New slaves meant more competition for finding the coveted gems that could be used to buy any number of luxuries from clothing to medicine to soap. The emeralds, rubies, sapphires, and diamonds were nearly impossible to locate now. After the past six months of living at the mine, I’d witnessed the discoveries diminishing from several veins a day to several a week. And now we were fortunate to find several in a month.

Most people believed that somehow the sun’s midsummer zenith helped the gems to grow and surface every year. Very few were aware of what really caused the precious jewels to reappear after Midsummer’s Eve. My father had been one of those few, and it cost him his life.

I was also one of those privy to the truth, although it had taken my father’s death to fully understand the depths of depravity Queen Margery had sunk to in order to ensure the gem production continued. Ever since learning of her vile practices, I had one burning goal—to end the evil and avenge my father’s death.
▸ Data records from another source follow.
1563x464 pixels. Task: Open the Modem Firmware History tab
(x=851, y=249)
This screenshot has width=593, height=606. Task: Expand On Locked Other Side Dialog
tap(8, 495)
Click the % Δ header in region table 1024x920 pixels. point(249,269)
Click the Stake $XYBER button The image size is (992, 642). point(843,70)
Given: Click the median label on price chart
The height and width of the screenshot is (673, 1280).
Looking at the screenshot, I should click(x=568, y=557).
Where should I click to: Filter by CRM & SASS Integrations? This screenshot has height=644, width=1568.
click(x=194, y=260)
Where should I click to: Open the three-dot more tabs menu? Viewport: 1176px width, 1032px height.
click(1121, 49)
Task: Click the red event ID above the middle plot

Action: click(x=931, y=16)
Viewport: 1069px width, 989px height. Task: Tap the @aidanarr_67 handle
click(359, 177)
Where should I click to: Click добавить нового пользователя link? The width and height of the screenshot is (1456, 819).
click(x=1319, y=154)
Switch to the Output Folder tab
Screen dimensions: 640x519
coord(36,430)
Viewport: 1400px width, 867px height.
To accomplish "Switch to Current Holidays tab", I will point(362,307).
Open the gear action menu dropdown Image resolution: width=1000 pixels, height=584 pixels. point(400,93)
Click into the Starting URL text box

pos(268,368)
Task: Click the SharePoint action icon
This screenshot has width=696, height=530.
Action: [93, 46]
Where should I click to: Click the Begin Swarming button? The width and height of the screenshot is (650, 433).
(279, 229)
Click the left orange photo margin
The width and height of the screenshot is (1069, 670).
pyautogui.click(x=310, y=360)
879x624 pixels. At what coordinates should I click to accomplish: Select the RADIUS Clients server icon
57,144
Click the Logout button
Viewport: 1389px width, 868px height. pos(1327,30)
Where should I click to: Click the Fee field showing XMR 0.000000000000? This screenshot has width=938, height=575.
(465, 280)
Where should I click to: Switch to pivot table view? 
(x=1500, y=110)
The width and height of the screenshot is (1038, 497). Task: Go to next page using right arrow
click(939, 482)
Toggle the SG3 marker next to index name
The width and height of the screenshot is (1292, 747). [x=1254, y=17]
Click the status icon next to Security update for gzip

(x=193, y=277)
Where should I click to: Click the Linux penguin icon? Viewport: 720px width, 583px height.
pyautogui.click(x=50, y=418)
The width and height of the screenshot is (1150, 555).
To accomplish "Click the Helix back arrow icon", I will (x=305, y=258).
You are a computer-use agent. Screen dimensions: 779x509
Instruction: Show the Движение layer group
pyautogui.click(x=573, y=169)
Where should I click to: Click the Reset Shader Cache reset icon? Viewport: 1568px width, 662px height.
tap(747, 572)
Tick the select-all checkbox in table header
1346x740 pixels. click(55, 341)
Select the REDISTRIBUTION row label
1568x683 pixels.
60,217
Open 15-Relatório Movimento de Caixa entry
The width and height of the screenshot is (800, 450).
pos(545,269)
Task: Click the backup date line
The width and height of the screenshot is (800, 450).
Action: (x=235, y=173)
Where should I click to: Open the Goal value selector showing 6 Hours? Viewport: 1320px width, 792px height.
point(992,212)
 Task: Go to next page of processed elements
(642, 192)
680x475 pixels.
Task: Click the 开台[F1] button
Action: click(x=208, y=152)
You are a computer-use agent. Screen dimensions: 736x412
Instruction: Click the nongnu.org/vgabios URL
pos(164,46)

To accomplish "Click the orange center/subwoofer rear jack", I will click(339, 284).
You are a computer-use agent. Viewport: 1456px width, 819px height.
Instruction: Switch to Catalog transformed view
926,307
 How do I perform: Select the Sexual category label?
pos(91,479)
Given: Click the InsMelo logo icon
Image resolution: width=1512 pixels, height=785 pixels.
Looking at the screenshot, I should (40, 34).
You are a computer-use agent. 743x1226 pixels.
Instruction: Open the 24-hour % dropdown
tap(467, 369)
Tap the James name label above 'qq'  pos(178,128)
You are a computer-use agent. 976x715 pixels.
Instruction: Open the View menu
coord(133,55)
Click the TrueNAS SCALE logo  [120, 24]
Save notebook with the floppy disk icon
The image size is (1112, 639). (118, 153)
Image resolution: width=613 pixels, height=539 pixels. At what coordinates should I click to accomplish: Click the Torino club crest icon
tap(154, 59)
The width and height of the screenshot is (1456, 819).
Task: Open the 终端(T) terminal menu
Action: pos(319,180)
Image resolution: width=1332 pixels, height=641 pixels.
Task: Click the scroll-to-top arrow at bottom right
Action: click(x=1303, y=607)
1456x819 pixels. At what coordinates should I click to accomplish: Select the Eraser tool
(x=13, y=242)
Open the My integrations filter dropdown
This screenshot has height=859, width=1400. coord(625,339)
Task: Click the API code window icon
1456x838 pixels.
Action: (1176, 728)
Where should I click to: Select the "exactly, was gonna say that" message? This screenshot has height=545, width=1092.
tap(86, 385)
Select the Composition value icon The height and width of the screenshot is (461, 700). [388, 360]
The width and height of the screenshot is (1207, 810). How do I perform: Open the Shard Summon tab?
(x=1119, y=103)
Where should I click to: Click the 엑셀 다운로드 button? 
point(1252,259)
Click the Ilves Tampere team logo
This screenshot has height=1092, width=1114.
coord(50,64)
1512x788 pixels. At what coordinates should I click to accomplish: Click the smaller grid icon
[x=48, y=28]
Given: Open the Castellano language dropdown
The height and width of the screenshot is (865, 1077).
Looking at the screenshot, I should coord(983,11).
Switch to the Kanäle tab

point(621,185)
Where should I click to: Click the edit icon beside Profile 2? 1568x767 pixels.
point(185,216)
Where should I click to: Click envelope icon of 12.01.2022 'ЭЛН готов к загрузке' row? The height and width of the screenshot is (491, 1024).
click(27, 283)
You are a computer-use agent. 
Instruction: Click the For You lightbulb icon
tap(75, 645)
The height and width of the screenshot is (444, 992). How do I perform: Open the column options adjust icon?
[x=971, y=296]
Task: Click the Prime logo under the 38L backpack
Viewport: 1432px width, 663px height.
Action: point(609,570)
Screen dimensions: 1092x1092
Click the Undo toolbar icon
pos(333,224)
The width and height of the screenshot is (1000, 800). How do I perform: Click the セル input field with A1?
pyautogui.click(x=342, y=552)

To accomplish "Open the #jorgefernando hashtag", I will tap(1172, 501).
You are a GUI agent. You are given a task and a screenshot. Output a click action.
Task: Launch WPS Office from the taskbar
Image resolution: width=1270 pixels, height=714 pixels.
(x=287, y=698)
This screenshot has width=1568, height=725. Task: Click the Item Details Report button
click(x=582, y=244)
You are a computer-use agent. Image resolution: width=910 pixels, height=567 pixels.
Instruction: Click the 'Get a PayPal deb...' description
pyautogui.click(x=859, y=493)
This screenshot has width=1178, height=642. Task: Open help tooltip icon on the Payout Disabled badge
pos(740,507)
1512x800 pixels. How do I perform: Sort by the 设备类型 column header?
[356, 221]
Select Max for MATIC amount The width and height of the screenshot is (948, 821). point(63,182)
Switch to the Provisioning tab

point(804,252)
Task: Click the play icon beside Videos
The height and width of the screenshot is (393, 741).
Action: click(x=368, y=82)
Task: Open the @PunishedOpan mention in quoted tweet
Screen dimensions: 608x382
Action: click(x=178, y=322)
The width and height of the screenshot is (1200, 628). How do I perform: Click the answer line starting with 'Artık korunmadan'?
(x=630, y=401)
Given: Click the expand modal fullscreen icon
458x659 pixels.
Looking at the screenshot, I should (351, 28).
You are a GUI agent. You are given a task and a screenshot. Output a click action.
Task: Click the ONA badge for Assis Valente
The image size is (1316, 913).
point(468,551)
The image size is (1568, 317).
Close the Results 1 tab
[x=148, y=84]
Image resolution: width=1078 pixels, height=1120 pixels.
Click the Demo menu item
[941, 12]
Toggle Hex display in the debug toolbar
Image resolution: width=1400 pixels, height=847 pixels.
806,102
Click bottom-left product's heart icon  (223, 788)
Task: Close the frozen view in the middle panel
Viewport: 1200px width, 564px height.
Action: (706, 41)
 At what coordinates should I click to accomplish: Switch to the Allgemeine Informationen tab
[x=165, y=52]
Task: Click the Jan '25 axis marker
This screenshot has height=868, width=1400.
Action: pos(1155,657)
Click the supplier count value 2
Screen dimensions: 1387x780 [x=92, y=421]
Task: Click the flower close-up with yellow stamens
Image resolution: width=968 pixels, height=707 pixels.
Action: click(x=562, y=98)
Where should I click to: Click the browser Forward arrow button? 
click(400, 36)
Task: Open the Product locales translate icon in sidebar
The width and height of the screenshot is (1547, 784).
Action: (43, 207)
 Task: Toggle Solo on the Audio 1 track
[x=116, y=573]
Still muttering, Curly strode away, gathering around him the gang of loyal slaves who followed and respected him. A good number of them were missing one limb or another to accidents or rat bites. They crossed over barren-land, which separated the village from the bridge. And they positioned themselves near the tower guardhouse that stood on the edge of Slave Town adjacent to the bridge. They would welcome the newcomers just as they always did—with a show of intimidation.